Although he was the first African-American elected president, race relations worsened during his time in office. 

It’s not that Obama hates the idea of race relations worsening during his time in office. The idea of “no justice, no peace” may well appeal to him. But Obama doesn’t want to be remembered as a Black president under whom race relations worsened. 

Accordingly, during an interview” with PBS, Obama stated that the nation is “probably in its day-to-day interactions less racially divided” than before. Race relations seem to have gotten worse not because they actually have, but because we’re talking about them more, Obama insisted. 

But how does Obama know that in “day-to-day transactions” the nation is less racially divided? From all that appears, the only day-to-day transactions Obama has with ordinary Americans are with his golf caddies. 

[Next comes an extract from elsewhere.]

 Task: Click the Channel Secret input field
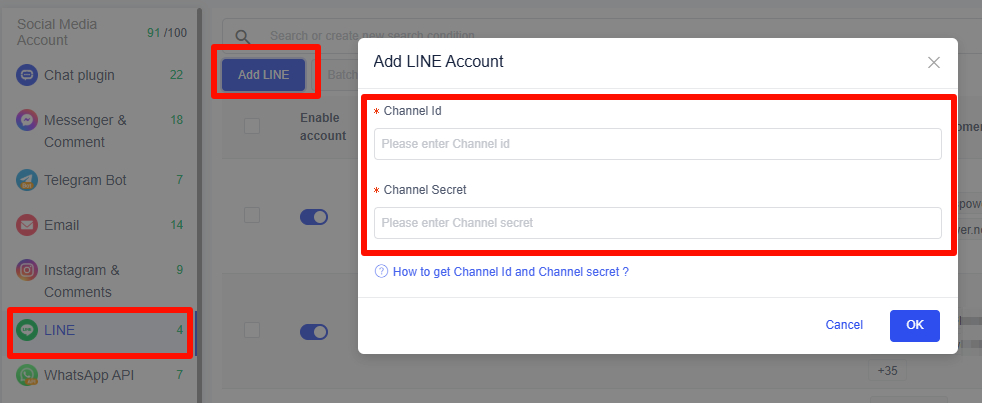[x=657, y=223]
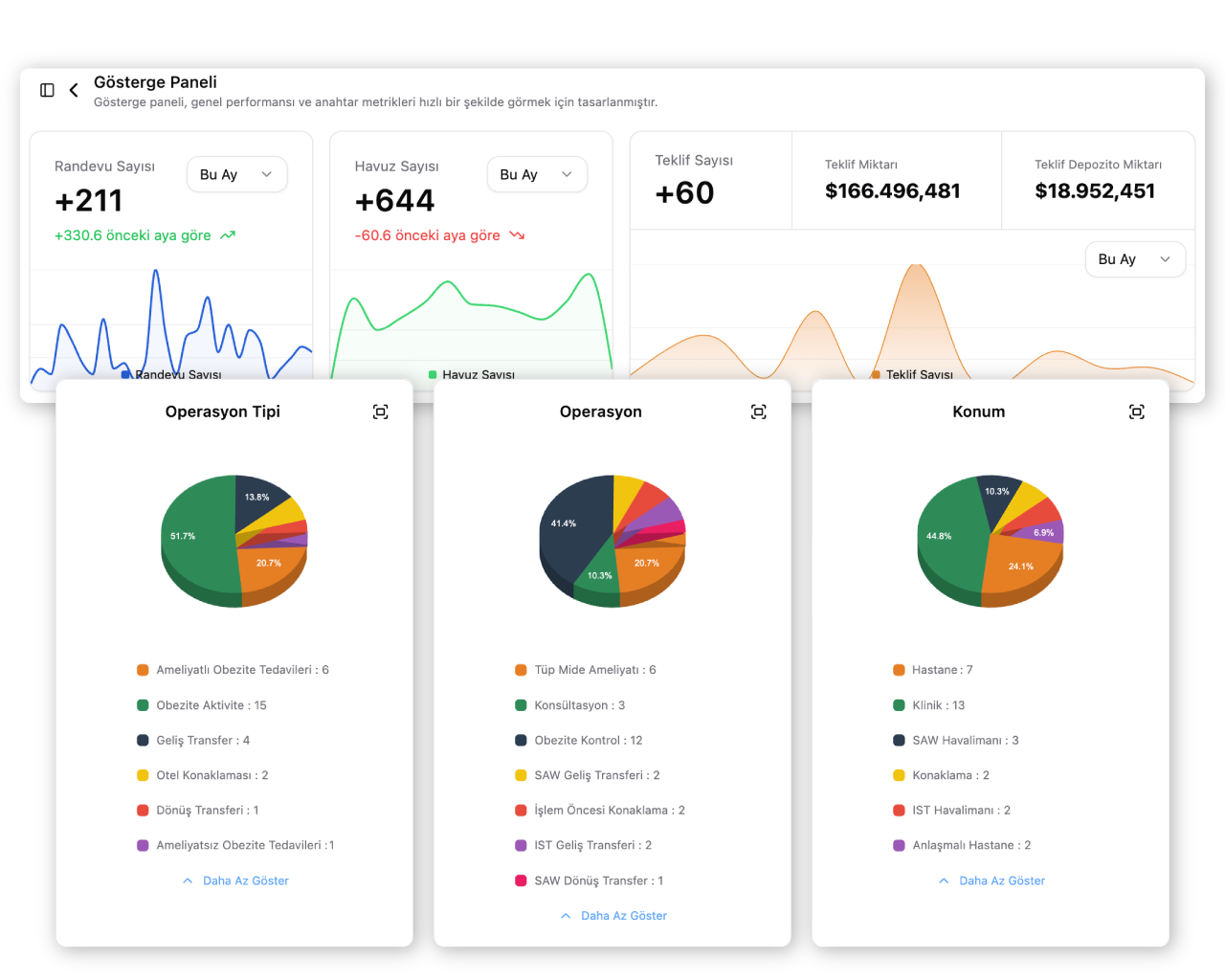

Al Sharpton is Obama’s go-to guy on race related issues. Does Sharpton agree that day-to-day race relations are getting better? And what day-to-day transactions does Sharpton have with ordinary white Americans, anyway? 

Obama “assured” NPR that the issue of mistrust between police and minority communities isn’t new. He claimed, though, that it hasn’t been widely discussed until now, and that the current discussion is “probably healthy.”

But the problem that has surfaced under Obama isn’t “discussion” of police-community relations. The problem is race rioting and violence against the police. 

The Ferguson rioting; the chants calling for “dead cops” now; the assassination and attempted assassination of police officers; the reluctance, or even the refusal, of the police to respond promptly to calls for help — these are phenomena we haven’t witnessed since the 1970s. 

These phenomena aren’t “discussions,”and they certainly aren’t “healthy.” They are evidence of a deterioration in race relations and signs of a breakdown in society. 

Obama has contributed to the deterioration and the breakdown. As I wrote here:

Obama and Holder look for occasions to pontificate in ways that undermine mutual trust and trust in institutions that maintain order. They seized, for example, on the unfortunate but justified killing of a thug who attacked a police officer in Missouri as the pretext for claims that law enforcement in this country is systematically unjust to African-Americans.

Shortly after this, they seized on what appears to have been an unjustified, but non-racially motivated, killing in Staten Island as the basis for pressing their divisive theme. . . .

[Their] statements were irresponsible because of their inherent tendency to destroy the balance that [Edmund] Burke described — the one that keeps the demons from overrunning our society. 

Obama is right to fear that history’s judgment in these regards. History tends to be written mostly by liberals. But even some liberal historians may feel, at a minimum, that America’s first African-American president shouldn’t have left race relations in worse shape than he found them.